### DATA EXTRACTS
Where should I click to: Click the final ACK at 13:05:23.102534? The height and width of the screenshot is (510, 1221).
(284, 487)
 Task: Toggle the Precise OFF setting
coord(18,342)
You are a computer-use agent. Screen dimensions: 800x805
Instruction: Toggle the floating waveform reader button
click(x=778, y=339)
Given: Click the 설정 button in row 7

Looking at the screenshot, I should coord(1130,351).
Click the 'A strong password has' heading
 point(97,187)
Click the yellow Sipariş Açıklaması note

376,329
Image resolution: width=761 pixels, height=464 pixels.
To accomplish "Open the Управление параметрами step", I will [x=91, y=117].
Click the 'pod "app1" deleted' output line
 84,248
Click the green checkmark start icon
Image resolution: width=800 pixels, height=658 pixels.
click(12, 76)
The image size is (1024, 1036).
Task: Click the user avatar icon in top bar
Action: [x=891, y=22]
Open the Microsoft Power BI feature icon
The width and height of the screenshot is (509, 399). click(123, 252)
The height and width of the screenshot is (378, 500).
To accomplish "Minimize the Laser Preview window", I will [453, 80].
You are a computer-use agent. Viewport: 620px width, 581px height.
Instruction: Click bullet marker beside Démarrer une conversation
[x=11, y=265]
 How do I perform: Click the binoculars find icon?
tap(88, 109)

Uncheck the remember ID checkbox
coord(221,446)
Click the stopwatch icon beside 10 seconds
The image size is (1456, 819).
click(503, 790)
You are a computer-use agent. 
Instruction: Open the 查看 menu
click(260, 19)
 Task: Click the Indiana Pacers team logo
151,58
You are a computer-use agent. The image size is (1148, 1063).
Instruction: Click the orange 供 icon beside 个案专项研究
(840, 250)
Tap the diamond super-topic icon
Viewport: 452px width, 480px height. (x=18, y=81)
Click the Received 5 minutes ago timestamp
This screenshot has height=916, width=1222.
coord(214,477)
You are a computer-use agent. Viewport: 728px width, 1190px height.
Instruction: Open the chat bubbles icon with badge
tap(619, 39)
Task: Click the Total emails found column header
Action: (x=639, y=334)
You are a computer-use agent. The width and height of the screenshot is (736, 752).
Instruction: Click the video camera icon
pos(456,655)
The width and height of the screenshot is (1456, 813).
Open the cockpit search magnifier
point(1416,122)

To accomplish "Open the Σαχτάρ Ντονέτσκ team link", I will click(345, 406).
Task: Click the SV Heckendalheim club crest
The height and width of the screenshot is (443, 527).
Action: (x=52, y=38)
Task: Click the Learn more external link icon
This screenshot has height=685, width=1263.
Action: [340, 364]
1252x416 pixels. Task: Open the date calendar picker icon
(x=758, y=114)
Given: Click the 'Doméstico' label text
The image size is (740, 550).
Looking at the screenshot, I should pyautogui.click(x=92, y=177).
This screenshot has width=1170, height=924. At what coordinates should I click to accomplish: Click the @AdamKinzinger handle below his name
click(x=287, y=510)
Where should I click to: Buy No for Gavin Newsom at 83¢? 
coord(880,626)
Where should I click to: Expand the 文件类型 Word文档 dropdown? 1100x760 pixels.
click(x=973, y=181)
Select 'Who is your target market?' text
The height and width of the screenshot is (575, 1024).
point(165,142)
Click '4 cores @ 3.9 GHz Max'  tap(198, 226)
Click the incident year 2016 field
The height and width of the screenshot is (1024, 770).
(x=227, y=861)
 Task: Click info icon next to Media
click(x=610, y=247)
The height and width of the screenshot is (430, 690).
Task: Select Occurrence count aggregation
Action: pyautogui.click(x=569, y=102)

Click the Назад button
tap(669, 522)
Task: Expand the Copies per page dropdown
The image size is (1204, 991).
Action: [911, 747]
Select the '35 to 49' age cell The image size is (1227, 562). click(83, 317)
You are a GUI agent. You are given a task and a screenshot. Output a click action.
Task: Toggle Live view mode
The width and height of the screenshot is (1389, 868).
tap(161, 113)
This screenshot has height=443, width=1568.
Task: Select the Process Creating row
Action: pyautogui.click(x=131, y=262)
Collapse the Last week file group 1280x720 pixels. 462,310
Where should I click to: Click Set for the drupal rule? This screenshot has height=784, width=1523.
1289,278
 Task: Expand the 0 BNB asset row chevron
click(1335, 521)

### PROBLEM TO SOLVE
The required answer is each line of the entries containing the string "link".

### EXERCISE OUTPUT
To accomplish "Open the Σαχτάρ Ντονέτσκ team link", I will click(345, 406).
Task: Click the Learn more external link icon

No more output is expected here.